→ **Exercise instructions**:
Could you repeat all of the entries word for word, minus any pictures?

→ **Material for this task**:
◇ ◇ ◇ ◇

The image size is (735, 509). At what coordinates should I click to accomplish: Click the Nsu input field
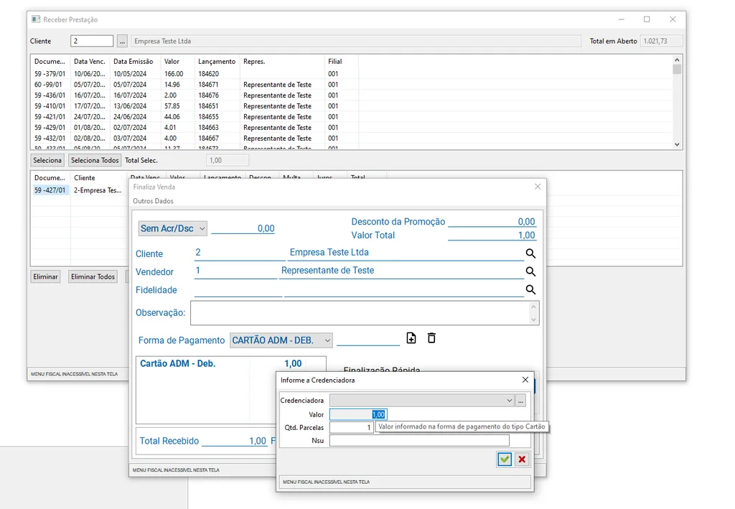point(418,441)
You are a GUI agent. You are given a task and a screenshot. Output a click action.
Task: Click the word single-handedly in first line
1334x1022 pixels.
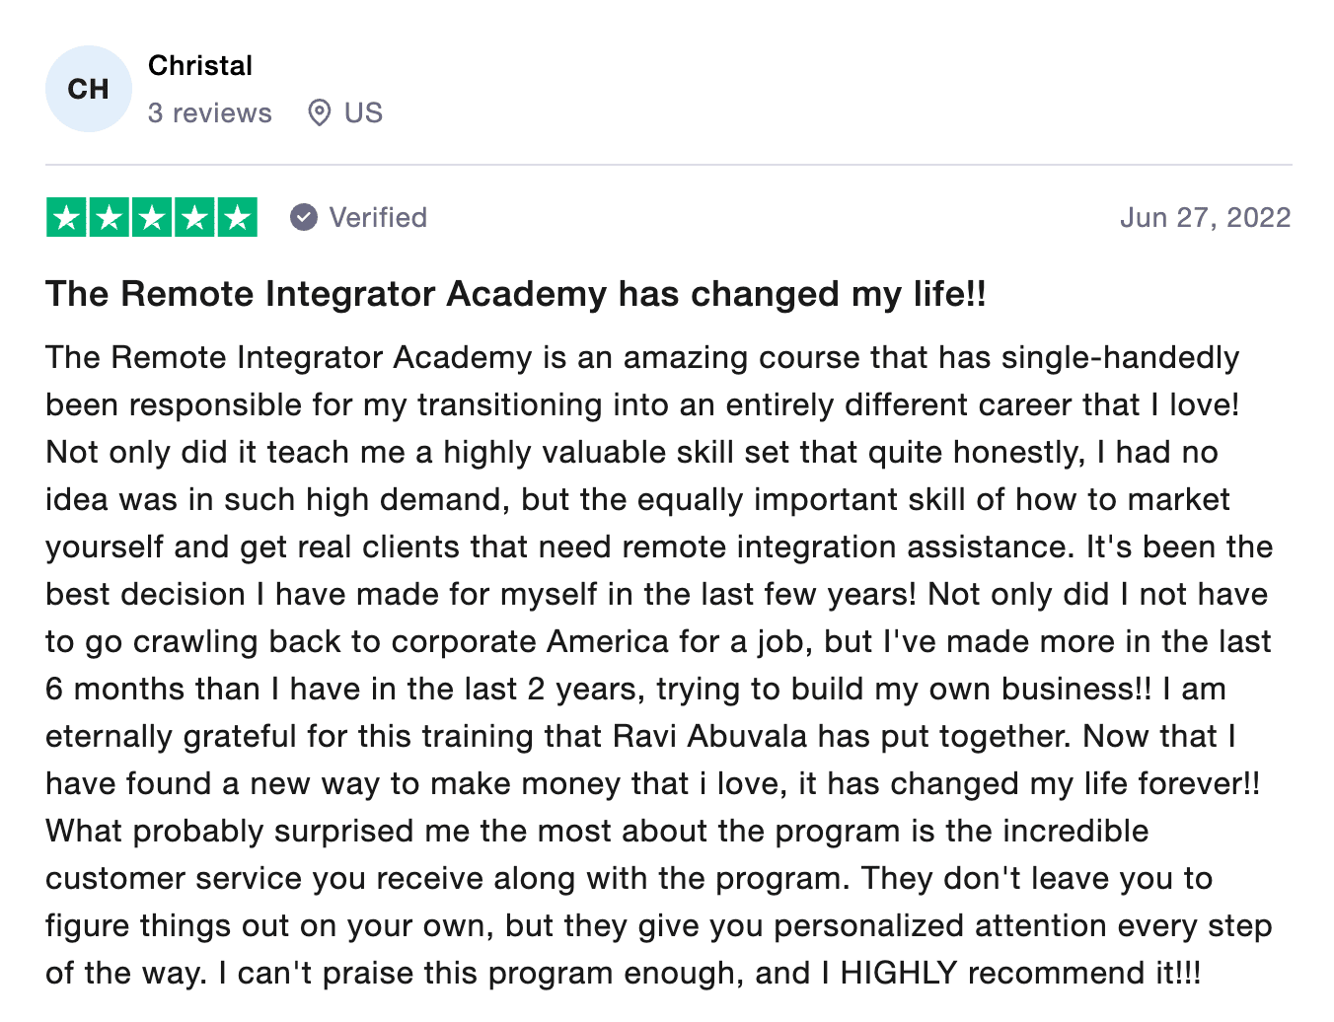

◇ ◇ ◇ ◇

→ **Response below**:
The image size is (735, 509). At what coordinates should I click to accomplish: Click the Nsu input field
point(418,441)
You are a GUI agent. You are given a task and a screenshot. Output a click action.
Task: Click the word single-handedly in first line
1334x1022 pixels.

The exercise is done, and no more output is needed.